BOSTON – Satellite fleet operatorLtd. said early indications are that the failure of one of its satellites in January was caused by a design flaw that could affect three of its other spacecraft, but added that the company’s in-orbit fleet is sufficiently robust to prevent a serious business loss even if another mishap occurs.
In an Aug. 11 conference call with financial analysts — Bermuda- and Washington-based Intelsat has publicly issued bonds, but no publicly traded stock — Intelsat said the depth of its in-orbit fleet permits it to move satellites around in the event of a failure.
The Intelsat IS-804 satellite, a Lockheed Martin 7000 series model, abruptly failed in orbit in January. The company has three other satellites of this model — the IS-801, 802 and 805 — in orbit over the Atlantic Ocean and Africa. The satellites have three and a half years, nine years and 11 years, respectively, of expected service life remaining, according to Intelsat.
The Lockheed Martin-led investigation into the failure is continuing and will not be concluded until late September. But Intelsat Chief Executive David McGlade said it “is more likely related to the Lockheed Martin 7000 series design under certain operational and environmental conditions,” and not an anomaly that is limited to the one satellite. A failure of one of the three remaining 7000-series satellites owned by Intelsat, he said, “is unlikely to have a materially adverse impact on backlog or revenue.”
Satellite fleet operator New Skies Satellites Holdings of The Hague, Netherlands, also has 7000-series spacecraft in orbit. On Aug. 11, New Skies Chief Technology Officer Stephen Stott issued a statement saying it is too early to say whether other satellites of this model are subject to the same in-orbit failure. New Skies, which does not have the in-orbit-backup capability of Intelsat, intends “to take all appropriate steps, as and when [the cause of the failure] is identified, to protect the continued safe operation of our satellite fleet.”
Intelsat has 27 satellites in orbit. Intelsat Chief Operating Officer Ramu Potarazu said a failure of one of the three remaining 7000-series satellites would affect less than 1 percent of the company’s revenue. Intelsat recently decided not to renew the annual in-orbit insurance policies for much of its fleet, opting instead to save on the premiums and rely on its in-orbit backup capacity .
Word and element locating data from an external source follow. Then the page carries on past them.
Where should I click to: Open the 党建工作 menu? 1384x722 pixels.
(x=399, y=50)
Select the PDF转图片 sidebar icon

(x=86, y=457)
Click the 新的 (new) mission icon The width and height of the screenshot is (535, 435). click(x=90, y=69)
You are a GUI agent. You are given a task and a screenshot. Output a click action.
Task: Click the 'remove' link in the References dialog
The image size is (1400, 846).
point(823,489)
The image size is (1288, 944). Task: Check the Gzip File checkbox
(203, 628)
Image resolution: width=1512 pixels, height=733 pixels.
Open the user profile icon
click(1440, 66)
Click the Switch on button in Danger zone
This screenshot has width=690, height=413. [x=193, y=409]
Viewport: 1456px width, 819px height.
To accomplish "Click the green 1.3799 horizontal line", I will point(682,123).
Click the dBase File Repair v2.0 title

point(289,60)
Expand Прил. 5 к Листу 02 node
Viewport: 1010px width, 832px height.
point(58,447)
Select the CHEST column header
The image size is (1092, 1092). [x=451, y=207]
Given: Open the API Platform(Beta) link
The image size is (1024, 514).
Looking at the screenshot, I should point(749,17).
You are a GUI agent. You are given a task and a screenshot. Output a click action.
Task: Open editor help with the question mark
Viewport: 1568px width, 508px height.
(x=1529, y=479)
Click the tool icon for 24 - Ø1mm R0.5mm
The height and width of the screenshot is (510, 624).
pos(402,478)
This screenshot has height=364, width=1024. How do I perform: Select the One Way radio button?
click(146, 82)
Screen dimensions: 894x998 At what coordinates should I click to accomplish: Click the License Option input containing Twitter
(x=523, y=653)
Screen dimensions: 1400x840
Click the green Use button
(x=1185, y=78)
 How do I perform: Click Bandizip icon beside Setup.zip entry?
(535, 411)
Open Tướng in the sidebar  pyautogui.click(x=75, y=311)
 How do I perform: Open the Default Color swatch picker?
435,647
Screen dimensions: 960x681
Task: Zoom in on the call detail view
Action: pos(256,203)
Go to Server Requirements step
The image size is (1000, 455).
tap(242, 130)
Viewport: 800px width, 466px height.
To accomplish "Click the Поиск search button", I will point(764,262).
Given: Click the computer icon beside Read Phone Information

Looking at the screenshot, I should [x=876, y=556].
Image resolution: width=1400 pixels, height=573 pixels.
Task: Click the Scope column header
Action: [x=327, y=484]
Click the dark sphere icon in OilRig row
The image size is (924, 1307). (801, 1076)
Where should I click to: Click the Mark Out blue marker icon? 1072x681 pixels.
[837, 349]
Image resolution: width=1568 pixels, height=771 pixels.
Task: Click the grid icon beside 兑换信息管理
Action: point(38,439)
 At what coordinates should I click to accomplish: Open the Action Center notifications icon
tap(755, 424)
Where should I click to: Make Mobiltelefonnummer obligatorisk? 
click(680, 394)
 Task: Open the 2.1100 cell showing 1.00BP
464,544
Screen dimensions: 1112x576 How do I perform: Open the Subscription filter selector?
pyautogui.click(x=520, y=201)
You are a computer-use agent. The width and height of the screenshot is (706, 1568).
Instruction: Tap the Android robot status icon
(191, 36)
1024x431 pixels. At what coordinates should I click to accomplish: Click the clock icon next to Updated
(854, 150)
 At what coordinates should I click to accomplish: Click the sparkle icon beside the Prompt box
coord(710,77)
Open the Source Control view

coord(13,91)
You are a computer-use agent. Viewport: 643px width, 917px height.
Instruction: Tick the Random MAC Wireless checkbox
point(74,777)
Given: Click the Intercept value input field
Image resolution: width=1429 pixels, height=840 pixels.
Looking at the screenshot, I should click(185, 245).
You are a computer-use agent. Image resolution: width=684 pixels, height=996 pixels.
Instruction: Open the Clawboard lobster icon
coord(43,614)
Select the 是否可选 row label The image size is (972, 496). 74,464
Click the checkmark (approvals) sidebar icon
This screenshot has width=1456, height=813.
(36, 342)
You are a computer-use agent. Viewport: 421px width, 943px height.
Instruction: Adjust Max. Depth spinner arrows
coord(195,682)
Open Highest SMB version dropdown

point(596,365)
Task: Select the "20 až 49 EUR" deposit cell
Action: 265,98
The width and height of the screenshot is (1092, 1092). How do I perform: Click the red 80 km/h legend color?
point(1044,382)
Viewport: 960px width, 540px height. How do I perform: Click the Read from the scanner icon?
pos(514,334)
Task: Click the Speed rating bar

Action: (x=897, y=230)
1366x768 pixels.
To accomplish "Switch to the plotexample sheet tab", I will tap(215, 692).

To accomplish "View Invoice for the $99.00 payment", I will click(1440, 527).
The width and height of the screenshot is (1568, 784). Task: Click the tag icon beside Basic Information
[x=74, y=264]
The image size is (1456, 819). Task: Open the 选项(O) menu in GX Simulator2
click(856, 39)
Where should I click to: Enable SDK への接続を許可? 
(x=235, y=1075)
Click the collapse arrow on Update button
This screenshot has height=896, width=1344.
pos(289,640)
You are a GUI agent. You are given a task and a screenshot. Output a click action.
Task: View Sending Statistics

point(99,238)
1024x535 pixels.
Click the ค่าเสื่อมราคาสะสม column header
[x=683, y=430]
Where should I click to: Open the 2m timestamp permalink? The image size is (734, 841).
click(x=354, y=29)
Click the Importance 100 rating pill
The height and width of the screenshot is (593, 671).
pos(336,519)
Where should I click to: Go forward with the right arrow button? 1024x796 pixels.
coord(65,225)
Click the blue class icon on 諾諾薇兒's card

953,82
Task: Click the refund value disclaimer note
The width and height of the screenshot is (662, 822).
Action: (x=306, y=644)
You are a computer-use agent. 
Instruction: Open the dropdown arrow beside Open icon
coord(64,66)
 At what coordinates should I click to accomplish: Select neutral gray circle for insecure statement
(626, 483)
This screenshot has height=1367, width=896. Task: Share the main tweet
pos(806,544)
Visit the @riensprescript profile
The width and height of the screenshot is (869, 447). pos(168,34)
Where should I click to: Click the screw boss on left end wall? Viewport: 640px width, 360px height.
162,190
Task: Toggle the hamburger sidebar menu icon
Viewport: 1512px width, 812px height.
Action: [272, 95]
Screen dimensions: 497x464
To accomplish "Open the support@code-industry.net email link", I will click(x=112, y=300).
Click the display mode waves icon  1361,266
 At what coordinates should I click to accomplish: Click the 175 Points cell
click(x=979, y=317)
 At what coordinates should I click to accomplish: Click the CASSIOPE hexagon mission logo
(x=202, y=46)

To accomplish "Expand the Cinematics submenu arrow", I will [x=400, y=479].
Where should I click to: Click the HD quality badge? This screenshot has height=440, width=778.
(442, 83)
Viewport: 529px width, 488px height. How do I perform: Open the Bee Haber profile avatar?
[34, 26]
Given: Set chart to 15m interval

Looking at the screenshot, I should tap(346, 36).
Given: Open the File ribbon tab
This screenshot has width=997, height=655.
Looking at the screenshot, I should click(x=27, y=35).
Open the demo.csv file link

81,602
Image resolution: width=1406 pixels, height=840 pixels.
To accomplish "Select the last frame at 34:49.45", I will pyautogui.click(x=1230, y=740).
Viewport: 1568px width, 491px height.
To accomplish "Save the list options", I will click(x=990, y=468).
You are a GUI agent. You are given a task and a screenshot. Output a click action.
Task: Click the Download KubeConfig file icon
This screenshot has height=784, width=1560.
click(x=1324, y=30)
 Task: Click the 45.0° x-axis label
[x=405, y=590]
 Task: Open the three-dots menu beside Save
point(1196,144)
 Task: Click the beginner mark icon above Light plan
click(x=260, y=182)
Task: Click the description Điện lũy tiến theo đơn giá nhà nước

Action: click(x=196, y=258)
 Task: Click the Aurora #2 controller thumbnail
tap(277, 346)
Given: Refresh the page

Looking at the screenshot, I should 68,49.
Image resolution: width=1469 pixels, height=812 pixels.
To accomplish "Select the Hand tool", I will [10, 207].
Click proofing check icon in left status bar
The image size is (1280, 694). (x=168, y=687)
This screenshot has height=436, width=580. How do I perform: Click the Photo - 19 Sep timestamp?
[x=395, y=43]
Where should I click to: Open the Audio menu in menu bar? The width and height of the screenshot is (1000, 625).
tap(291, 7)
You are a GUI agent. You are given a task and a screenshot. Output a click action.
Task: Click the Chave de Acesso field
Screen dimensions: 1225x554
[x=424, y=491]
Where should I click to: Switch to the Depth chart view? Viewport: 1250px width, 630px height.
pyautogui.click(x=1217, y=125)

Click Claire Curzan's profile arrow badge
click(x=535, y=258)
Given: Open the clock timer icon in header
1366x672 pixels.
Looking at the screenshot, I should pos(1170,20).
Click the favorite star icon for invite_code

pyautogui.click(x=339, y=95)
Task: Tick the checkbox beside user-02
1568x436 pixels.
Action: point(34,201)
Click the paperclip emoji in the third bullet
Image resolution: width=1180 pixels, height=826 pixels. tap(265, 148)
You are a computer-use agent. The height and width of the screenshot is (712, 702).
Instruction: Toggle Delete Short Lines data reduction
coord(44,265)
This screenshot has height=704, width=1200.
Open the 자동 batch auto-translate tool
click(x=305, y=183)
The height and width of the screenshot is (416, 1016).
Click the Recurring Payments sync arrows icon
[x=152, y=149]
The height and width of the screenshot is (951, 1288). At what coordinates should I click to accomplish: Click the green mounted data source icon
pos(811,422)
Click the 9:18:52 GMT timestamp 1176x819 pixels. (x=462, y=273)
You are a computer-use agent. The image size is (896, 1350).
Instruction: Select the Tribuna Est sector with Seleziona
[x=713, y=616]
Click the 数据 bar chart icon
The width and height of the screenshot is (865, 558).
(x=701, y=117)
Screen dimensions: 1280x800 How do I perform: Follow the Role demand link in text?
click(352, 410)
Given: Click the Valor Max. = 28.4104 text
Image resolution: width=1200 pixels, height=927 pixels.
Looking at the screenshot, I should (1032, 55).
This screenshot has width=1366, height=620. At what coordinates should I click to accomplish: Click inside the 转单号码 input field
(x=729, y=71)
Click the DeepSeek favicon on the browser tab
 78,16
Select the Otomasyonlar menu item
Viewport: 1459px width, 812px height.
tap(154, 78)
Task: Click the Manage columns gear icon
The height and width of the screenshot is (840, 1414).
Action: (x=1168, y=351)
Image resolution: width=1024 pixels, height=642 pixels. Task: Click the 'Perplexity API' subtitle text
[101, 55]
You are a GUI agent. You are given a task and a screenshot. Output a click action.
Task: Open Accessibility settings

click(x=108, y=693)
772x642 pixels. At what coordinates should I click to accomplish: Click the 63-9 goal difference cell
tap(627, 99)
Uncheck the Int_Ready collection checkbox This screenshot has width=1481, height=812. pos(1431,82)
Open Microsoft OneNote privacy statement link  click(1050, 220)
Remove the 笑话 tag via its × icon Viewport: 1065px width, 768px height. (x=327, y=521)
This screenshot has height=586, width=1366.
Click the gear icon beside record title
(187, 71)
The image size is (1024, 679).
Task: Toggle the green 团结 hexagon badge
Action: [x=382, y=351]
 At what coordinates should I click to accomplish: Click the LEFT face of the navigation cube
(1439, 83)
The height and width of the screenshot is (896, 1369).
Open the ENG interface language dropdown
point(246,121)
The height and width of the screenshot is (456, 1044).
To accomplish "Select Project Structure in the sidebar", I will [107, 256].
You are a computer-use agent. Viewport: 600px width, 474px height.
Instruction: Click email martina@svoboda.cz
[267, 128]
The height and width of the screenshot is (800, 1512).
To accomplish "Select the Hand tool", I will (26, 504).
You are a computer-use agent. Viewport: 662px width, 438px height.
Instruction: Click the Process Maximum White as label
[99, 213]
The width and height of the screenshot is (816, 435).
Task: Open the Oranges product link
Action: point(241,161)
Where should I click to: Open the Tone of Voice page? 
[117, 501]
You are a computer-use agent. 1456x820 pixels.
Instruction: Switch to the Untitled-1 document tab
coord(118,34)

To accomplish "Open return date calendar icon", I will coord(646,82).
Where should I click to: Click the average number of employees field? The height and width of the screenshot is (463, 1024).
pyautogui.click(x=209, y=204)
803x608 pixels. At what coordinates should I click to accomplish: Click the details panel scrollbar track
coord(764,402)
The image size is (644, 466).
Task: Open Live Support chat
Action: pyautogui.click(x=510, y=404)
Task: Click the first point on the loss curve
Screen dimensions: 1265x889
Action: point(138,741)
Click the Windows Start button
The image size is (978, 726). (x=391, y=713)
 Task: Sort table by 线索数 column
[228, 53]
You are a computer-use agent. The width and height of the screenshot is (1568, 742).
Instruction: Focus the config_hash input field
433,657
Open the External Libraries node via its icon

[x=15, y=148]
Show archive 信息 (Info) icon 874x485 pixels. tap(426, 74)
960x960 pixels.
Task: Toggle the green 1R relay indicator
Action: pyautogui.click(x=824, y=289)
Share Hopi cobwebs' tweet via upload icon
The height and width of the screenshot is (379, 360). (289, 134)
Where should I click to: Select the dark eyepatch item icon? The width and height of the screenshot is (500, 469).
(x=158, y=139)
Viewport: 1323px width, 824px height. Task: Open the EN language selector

Intelsat reported $289.8 million in revenues for the three months ending June 30, an increase of 11.3 percent over the same period in 2004. The period is the first in recent years in which Intelsat has been able to compare its fleet performance as it is today with its performance a year earlier. The company’s billion-dollar purchase of Loral’s Atlantic satellite fleet was effective in March 2004.
The company reported a net loss of $53.4 million for the period, compared to a profit a year earlier. Intelsat said the loss was partly due to higher interest payments on its debt, which totaled $4.8 billion as of June 30. Contract backlog totaled $3.7 billion as of June 30, down slightly from the $3.8 billion reported March 30.
Intelsat’s earnings for the second quarter of 2005 also were reduced by a one-time payment of a $58 million launch-insurance premium for its IA-8 satellite. Intelsat paid a total launch premium of about $64 million for IA-8, but 90 percent of that sum was refunded by insurers when the launch was delayed. It then became due just before the launch in June.
IA-8 entered service July 29 at 89 degrees west longitude, from where it can service the robust North American market for Ku-band satellite services.
This is a new orbital position for Intelsat, but Potarazu said demand for Ku-band services in North America is so strong that half the Ku-band capacity on the satellite already has been sold. IA-8 also carries C- and Ka-band payloads.
Intelsat’s heritage network services and telephony-type telecommunications business continues to erode, and the company is counting on the Loral fleet acquisition and other measures to boost its presence in the video and government-services markets.
Government services in particular is one of Intelsat’s growing business segments. For the first six months of 2005, government contracts accounted for 21.5 percent of Intelsat’s revenues, compared to 11.5 percent a year earlier. Meanwhile, the network services and telecommunications business segment declined to 61 percent of revenue, compared to 69 percent a year earlier.